- WHAT YOU ARE ASKED TO DO:
Set down the lines from the one with "This screenshot has height=578, width=924." to the one with "tap(482, 250)", both included, reproducing each line without any change.

[Entries for locating words and elements]
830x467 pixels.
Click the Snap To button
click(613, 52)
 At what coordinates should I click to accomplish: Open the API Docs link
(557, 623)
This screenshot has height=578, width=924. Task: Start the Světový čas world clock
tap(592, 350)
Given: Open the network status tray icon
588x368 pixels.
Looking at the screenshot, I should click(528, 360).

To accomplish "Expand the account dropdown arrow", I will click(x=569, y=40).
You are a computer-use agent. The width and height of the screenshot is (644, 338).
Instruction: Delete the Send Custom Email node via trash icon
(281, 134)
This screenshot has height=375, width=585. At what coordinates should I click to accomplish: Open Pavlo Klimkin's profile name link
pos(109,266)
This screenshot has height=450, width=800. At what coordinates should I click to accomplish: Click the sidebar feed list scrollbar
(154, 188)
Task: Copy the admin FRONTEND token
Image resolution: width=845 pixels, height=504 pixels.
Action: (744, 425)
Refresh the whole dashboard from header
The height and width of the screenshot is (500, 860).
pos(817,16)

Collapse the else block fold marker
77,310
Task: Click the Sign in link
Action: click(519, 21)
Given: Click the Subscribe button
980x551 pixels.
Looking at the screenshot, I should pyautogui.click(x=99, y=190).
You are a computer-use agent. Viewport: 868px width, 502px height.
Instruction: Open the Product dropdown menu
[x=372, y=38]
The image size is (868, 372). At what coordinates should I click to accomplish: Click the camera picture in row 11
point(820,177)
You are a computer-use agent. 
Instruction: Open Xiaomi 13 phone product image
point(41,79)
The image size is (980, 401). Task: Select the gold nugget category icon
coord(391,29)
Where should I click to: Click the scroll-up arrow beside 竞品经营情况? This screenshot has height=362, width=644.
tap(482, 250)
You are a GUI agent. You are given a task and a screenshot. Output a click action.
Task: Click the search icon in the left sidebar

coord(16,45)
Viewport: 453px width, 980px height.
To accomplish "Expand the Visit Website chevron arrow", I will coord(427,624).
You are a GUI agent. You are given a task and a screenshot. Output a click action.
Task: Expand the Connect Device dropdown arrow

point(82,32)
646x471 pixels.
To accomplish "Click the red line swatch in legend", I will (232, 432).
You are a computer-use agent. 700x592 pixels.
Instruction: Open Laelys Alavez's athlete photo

- EXERCISE RESPONSE:
This screenshot has height=578, width=924. Task: Start the Světový čas world clock
tap(592, 350)
Given: Open the network status tray icon
588x368 pixels.
Looking at the screenshot, I should click(528, 360).

To accomplish "Expand the account dropdown arrow", I will click(x=569, y=40).
You are a computer-use agent. The width and height of the screenshot is (644, 338).
Instruction: Delete the Send Custom Email node via trash icon
(281, 134)
This screenshot has height=375, width=585. At what coordinates should I click to accomplish: Open Pavlo Klimkin's profile name link
pos(109,266)
This screenshot has height=450, width=800. At what coordinates should I click to accomplish: Click the sidebar feed list scrollbar
(154, 188)
Task: Copy the admin FRONTEND token
Image resolution: width=845 pixels, height=504 pixels.
Action: (744, 425)
Refresh the whole dashboard from header
The height and width of the screenshot is (500, 860).
pos(817,16)

Collapse the else block fold marker
77,310
Task: Click the Sign in link
Action: click(519, 21)
Given: Click the Subscribe button
980x551 pixels.
Looking at the screenshot, I should pyautogui.click(x=99, y=190).
You are a computer-use agent. Viewport: 868px width, 502px height.
Instruction: Open the Product dropdown menu
[x=372, y=38]
The image size is (868, 372). At what coordinates should I click to accomplish: Click the camera picture in row 11
point(820,177)
You are a computer-use agent. 
Instruction: Open Xiaomi 13 phone product image
point(41,79)
The image size is (980, 401). Task: Select the gold nugget category icon
coord(391,29)
Where should I click to: Click the scroll-up arrow beside 竞品经营情况? This screenshot has height=362, width=644.
tap(482, 250)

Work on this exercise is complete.